Us. On the rocks. With a splash.

My facebook feed is filled up with a deluge of celebrities and friends taking the challenge to dump a bucket of ice water over their head and then challenge other friends to also participate. It’s all an attempt to raise awareness and funds for ALS (Amyotrophic lateral sclerosis or Lou Gerhig’s disease). Unlike previous ice bucket challenges that have gone around the web, this one seems to be doing some good. While the challenge is to dump the ice or write a check– well, people are doing both. Happily writing the check after enduring a few seconds of bone chilling cold. 

It’s hard to be a cynic when you read articles like the one recently published on Forbes or from an ALS family. Or the cold hard numbers of dollars being raised. (And this is assuming that we are only counting the money going to ALS associations and not individuals, families, charity walks, etc.)

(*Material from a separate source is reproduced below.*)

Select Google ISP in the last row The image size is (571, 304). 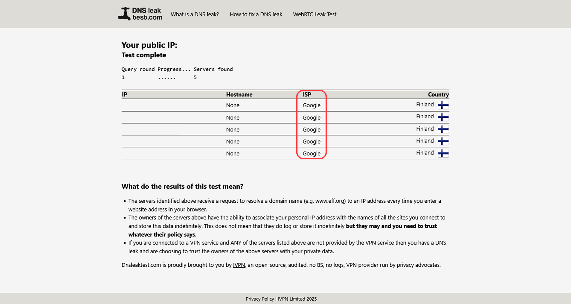(312, 153)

In our house we three were “challenged” to the ice bucket challenge by some of our church/family camp friends. There are two families near and dear to us dealing with ALS on a daily basis. One is a 33 year old man who is now in a wheelchair on a vent. Five years ago he was an athlete. Tan, tall, handsome with his beautiful blond wife and a new baby. His wife is amazing– taking care of their daughter and her husband and fighting for the best care/treatment/hope for him. He is amazing– fighting for every scrap of his life while still working and taking care (albeit in a new way) of his family. The other is a woman who is a half generation older than us– she and her husband were the “cool adults” (is there such a thing?) when I was a teenager visiting their church youth group. She is generous and kind and prone to laughing in the way that makes everyone else want to be laughing, too. She, too, is in a wheelchair where only her eyes are still alert and responsive– her beautiful voice and smile are gone. Her large family has closed ranks around her with three generations taking care of the woman that took care of them. 

We cheerfully evoked their names before we took the plunge. And, honestly, at the time I hoped that it was appropriate. Somewhere I worried, “Is this helpful? Hurtful? Pissing them off?”

Our friend Lindsay, the amazing wife, put my fears to rest with her latest fb update on their family and her husband. “And another word about the ice bucket challenge…the funds raised is astounding, but the awareness it is bringing is on a whole new level. This might be my lack of sleep talking, but get ready for the wrath of Lindsay if I see any negative comments about it. I hope it never ends and all of your news feeds are completely filled with ice buckets and and the letters A-L-S!” 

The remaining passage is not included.